Glaciology is the main activity in Antarctica, obviously. To get a flavour for field work, I went with a team to the top of the glacier by helicopter. We spent several hours dismounting and remounting a GPS station. It was the 'hottest' day they had ever experienced here; we were only wearing shirts. They also got to go into the glacier, getting fabulous views of blue ice. Unfortunately, I missed that trip.

The locals. Credit: ESA/IPEV/PNRA–D. Schmitt

Ornithologists study Adélie penguin behaviour using camera sensors and very advanced image analysis to track individual birds. Massive 'big data' is generated and computed by a mathematician who joined the team. Birds are tracked with GPS and other sensors; the team was relieved when a few equipped birds came back to their nests. The scientists take day and 'night' shifts to visually identify and remove the sensors without harming the animals. They were pleased when I showed them some Sentinel-1 data they can use for correlating feeding locations and sea-ice holes. Others study the predator birds' life cycles.

A form of radar using lasers called LIDARs are used to evaluate real snow fall and windblown snow. Meteorology balloons are released every day, whatever the weather conditions. In addition, air chemicals are trapped and ozone-based catalysis evaluated. Seismology and magnetometry instruments and their wiring are renewed at various places. There is even time-synchronisation for satellites using an atomic clock.

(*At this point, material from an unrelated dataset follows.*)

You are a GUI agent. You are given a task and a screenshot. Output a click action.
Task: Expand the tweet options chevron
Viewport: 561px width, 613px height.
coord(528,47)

At the continental Prudhomme station, just 5 km away, the third and last raid is nearly ready to leave; it is about double the size of the one I participated in. They are in a hurry as temperatures on the return trip, in three weeks, can easily drop down to -50 °C on the plateau.

One flight you don't want to miss. Credit: ESA/IPEV/PNRA–D. Schmitt

Finally, it is about time to leave. Unfortunately, for some the planning has changed significantly! The plane that is meant to bring them back from Concordia to Dumont d’Urville (to catch the Astrolabe ship) has a significant technical problem. I am glad to have taken the first one, the only plane up to now.

Let's see how things will evolve for us in the coming days, as Antarctica is unpredictable!